═════ Exercise inputs

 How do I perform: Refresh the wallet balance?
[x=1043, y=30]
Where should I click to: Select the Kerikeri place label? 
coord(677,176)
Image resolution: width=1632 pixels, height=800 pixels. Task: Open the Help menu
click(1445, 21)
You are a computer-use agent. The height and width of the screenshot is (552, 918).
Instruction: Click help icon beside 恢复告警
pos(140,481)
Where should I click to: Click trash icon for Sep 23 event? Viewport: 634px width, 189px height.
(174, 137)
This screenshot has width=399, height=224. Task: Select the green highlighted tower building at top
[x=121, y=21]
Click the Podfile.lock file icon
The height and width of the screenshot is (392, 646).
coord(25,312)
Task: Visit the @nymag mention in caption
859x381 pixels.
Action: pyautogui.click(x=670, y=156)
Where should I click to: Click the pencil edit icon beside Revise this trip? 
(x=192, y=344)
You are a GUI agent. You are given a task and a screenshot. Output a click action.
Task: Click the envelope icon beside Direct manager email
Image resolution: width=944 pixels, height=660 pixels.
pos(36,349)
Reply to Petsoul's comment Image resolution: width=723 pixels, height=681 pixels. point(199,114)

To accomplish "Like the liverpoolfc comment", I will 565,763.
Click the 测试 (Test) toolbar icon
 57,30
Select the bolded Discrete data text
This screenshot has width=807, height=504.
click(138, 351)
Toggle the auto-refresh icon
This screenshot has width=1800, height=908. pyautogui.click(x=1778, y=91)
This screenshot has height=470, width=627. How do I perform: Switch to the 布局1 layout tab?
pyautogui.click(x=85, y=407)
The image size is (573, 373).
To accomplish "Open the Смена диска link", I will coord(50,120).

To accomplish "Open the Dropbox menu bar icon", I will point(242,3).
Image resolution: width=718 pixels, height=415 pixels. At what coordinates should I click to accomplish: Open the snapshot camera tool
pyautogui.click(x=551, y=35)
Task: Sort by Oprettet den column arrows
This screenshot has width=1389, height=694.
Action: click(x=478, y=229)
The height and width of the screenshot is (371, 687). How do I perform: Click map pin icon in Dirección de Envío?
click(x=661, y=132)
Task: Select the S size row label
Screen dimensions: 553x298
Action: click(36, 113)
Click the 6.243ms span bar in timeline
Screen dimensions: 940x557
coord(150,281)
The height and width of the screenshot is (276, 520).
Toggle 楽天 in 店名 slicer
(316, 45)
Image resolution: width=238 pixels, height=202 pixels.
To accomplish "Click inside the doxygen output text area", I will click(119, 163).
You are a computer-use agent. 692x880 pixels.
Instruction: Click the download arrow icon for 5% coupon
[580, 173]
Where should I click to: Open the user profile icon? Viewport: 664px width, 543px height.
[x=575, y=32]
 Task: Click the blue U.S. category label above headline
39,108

══════════

◆ **Exercise prompt**:
Line count for the word "comment": state how many lines of the listing hold it, and give only that number.

◆ **Solution to this task**:
2